■ Records shown ■
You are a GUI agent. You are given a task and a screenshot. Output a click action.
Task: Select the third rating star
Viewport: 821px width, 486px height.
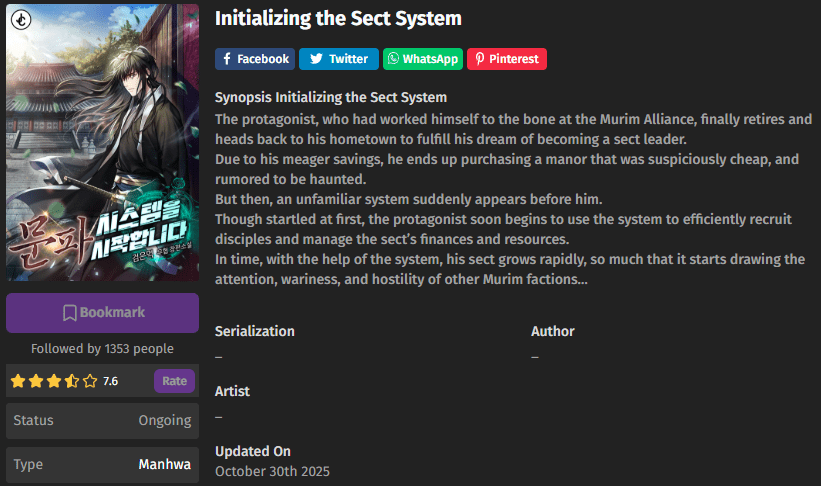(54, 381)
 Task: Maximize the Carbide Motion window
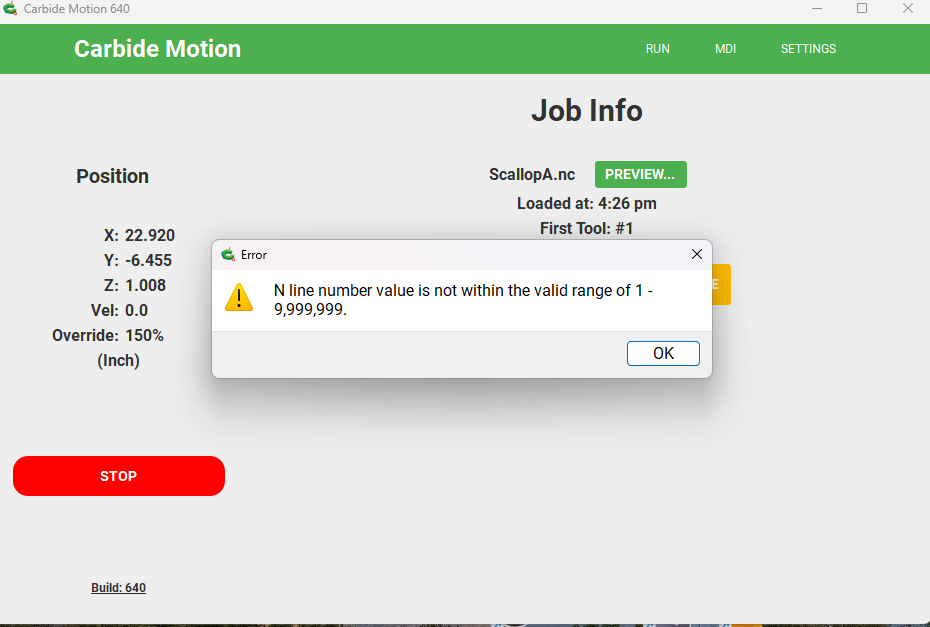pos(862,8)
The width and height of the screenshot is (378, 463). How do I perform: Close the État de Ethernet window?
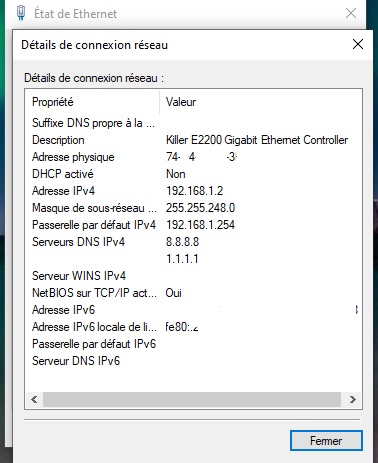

■ Task details ■
Turn the lines from the one containing "Task: Maximize the Carbide Motion window" through the end of the records into a Markdown table with the columns Row and Entry, skipping blank lines. Leave the pictures out.

■ Problem solution ■
| Row | Entry |
|---|---|
| 1 |  Task: Maximize the Carbide Motion window |
| 2 | pos(862,8) |
| 3 | The width and height of the screenshot is (378, 463). How do I perform: Close the État de Ethernet window? |